I also believe that governing is a moral endeavor as much as it is a technical one, and that your personal experiences inform how hard you fight, and what you fight for. We need more elected officials for whom policy is personal - people who share the lived experiences of so many regular Americans who have to struggle to make ends meet, who have crippling student debt, who have experienced daily the realities of structural racism and inequality. As an attorney, I understand the laws that govern our society - and as a black, gay man and young person, I understand on a personal level how unjust laws affect people’s lives. I am running for Congress to fight for a better world for everyone.

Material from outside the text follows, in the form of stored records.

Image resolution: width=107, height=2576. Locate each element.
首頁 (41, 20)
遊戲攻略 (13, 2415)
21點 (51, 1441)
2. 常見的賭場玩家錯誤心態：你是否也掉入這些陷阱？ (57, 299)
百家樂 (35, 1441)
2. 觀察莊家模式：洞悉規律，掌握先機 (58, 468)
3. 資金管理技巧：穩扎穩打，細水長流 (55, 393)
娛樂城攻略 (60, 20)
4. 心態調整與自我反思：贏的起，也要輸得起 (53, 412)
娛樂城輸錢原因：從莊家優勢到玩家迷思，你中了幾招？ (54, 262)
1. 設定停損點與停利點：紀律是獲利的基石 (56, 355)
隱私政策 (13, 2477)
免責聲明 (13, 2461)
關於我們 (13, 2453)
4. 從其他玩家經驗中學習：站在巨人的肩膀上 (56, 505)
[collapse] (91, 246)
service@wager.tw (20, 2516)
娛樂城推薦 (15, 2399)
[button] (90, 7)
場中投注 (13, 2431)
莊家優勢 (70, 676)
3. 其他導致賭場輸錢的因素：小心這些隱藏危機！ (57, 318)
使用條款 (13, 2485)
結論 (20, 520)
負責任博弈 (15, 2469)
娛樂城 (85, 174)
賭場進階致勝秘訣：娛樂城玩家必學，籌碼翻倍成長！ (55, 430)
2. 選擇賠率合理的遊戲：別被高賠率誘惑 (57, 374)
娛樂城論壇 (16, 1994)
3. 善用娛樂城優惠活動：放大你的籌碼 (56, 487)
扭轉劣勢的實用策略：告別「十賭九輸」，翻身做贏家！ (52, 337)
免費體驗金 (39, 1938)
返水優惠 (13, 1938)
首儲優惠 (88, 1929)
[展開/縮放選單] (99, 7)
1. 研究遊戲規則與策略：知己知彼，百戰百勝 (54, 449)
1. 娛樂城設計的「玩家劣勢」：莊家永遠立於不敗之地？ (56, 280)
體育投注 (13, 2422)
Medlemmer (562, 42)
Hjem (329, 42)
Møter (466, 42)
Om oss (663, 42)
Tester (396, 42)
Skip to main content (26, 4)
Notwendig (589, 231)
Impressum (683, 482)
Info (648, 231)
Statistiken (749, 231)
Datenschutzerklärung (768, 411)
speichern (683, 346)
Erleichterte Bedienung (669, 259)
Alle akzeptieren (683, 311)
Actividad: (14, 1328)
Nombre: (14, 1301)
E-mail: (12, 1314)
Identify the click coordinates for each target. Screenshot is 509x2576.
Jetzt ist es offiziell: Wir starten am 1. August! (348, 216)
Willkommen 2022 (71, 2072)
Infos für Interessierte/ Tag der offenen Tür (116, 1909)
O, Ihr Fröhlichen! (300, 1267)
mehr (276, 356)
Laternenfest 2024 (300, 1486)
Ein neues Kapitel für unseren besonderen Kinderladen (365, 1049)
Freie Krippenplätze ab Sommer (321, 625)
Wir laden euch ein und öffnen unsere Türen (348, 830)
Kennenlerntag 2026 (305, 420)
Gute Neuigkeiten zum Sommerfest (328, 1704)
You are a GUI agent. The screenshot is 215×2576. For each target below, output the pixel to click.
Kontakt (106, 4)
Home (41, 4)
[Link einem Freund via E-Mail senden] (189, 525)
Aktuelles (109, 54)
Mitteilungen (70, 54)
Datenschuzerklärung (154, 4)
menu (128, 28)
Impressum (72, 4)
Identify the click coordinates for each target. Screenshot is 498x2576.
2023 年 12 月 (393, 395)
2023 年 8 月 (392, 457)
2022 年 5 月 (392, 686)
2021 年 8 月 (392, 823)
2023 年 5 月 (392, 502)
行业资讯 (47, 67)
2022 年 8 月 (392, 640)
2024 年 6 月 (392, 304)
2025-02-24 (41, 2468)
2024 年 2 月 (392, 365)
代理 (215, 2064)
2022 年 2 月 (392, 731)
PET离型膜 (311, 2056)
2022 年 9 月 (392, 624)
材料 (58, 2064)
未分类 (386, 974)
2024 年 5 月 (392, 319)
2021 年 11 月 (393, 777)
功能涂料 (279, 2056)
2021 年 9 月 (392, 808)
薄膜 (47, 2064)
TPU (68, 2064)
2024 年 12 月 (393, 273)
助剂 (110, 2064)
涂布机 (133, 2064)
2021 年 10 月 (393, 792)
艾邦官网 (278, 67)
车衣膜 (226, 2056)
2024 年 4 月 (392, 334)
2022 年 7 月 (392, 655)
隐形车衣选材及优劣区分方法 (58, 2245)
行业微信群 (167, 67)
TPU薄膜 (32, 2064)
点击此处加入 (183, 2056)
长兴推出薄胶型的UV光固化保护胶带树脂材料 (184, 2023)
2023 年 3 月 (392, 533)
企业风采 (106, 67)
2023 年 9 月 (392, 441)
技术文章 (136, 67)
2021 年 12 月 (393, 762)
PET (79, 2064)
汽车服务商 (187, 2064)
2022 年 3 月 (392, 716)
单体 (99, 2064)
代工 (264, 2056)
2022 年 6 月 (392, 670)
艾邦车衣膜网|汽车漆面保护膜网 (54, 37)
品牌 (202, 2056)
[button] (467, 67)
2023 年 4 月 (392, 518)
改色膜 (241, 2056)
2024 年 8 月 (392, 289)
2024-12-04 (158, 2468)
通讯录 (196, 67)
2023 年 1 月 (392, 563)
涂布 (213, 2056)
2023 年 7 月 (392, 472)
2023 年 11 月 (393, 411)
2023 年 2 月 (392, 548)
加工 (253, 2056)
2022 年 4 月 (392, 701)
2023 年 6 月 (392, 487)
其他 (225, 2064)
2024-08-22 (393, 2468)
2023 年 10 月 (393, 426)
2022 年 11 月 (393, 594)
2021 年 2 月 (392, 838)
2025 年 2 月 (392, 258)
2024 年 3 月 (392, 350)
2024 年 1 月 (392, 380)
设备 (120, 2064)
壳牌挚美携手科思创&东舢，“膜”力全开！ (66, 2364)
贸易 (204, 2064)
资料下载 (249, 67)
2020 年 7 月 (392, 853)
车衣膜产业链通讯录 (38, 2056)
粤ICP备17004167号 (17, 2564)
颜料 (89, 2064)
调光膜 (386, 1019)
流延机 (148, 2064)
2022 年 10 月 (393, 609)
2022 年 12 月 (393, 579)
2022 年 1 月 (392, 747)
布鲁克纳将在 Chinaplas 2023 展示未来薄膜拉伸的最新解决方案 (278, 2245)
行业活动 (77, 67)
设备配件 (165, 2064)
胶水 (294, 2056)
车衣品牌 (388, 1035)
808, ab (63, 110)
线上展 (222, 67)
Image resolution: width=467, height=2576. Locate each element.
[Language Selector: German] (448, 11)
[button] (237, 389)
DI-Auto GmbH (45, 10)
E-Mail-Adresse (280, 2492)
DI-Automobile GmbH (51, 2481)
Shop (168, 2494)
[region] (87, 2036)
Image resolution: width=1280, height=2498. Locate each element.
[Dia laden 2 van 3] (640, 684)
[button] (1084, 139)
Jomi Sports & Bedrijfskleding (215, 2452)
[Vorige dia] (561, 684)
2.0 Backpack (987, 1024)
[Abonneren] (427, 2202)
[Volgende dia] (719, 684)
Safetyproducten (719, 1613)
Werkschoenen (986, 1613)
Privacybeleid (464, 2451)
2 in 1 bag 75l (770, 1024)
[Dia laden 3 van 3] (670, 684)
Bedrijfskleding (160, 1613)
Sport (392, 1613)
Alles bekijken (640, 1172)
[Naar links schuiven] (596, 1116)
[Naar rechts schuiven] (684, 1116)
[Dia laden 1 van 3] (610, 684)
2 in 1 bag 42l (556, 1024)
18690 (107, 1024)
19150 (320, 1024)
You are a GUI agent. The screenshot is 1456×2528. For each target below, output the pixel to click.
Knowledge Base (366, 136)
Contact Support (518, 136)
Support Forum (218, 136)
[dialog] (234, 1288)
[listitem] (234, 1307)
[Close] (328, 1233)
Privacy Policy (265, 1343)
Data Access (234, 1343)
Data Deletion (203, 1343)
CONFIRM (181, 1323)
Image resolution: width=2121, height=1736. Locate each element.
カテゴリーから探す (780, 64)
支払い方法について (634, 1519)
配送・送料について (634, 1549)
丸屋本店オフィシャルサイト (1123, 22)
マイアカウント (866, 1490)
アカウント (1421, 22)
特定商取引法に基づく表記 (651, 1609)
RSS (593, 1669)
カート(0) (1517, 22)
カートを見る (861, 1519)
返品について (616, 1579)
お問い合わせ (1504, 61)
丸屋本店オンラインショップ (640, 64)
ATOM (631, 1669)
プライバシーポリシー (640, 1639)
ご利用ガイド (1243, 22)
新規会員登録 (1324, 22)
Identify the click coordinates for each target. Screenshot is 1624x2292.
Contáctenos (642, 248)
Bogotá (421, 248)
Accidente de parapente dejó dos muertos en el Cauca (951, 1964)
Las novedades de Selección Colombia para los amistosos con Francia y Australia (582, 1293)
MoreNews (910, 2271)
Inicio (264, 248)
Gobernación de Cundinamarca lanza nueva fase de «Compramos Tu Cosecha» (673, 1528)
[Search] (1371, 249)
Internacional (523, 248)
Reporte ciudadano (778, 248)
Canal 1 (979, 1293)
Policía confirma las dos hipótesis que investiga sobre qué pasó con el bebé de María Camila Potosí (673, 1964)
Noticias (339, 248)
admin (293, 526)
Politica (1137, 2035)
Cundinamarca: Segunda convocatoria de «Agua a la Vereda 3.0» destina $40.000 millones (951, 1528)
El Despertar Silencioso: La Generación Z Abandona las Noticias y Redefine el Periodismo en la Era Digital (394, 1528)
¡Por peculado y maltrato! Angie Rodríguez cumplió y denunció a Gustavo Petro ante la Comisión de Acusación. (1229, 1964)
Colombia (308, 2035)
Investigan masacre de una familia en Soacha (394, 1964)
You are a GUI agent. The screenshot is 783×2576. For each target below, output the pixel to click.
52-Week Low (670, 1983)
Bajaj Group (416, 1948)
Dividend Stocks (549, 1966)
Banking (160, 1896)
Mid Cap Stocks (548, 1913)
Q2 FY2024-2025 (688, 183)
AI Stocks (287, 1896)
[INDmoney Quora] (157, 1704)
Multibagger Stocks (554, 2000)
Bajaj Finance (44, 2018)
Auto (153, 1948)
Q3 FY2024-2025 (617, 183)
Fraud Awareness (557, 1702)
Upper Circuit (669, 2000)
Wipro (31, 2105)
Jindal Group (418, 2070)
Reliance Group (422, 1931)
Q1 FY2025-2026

The best advice ever shared with me was:
Growing up in the Village of Spring Valley, my mother told me that I could be anything I wanted. It was a radical idea. My mom, who struggled with mental illness, had dropped out of college and was working multiple jobs just to make ends meet — even as we relied on Section 8 housing and food stamps. But I took her advice, and I dreamed big. She opened my world to a universe of possibilities that would have been unthinkable for most people born into my circumstances. That’s why I am drawn to public service: because every kid in this district should be able to dream big. My story should not be the exception.
What else would you like voters to know about yourself and your positions?
Our campaign has been endorsed by The New York Times, Sen. Bernie Sanders, Sen. Elizabeth Warren, Sec. Julián Castro, Rep. Alexandria Ocasio-Cortez, Rep. Ayanna Pressley, Rep. Pramila Jayapal, Rep. Deb Haaland, Rep. Ro Khanna, Rep. David Cicilline, Rep. Barbara Lee, Rep. Mark Pocan, the Stony Point Democrats, United Auto Workers, the Congressional Progressive Caucus PAC, the Working Families Party, Democracy for America, The Collective PAC, Victory Fund, the Progressive Change Campaign Committee, New York Communities for Change, Food and Water Action, Rockland United, the Hispanic Democrats of Westchester, Equality PAC, Common Defense, Empire State Indivisible, New York Immigration Coalition, and over 40 local leaders in Westchester and Rockland counties.